**What to produce:** Reproduce exactly, from the data that follows, the line with "Task: Open the Notebook Name dropdown arrow", the line with "Given: Click the green", and every line that lies between them.

**Record excerpts:**
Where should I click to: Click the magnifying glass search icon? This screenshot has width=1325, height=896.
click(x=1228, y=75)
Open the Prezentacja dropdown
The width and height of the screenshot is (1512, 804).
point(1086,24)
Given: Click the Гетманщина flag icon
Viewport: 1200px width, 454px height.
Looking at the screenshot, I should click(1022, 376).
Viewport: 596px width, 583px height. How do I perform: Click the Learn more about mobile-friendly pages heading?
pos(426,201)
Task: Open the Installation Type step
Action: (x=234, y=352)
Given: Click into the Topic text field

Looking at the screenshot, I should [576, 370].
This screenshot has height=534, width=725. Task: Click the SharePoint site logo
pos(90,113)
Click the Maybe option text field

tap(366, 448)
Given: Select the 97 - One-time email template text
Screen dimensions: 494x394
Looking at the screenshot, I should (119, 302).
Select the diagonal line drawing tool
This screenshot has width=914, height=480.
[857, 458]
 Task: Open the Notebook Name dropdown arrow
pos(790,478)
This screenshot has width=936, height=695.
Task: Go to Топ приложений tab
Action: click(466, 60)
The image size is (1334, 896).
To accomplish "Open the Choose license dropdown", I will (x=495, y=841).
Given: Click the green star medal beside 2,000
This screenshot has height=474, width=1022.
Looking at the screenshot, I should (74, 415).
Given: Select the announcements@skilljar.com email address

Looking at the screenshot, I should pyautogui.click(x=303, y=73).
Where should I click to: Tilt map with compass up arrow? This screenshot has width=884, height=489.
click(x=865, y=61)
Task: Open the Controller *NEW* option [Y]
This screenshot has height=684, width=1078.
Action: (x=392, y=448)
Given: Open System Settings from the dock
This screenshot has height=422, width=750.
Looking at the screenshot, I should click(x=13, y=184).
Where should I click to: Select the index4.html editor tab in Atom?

**Written reply:**
 Task: Open the Notebook Name dropdown arrow
pos(790,478)
This screenshot has width=936, height=695.
Task: Go to Топ приложений tab
Action: click(466, 60)
The image size is (1334, 896).
To accomplish "Open the Choose license dropdown", I will (x=495, y=841).
Given: Click the green star medal beside 2,000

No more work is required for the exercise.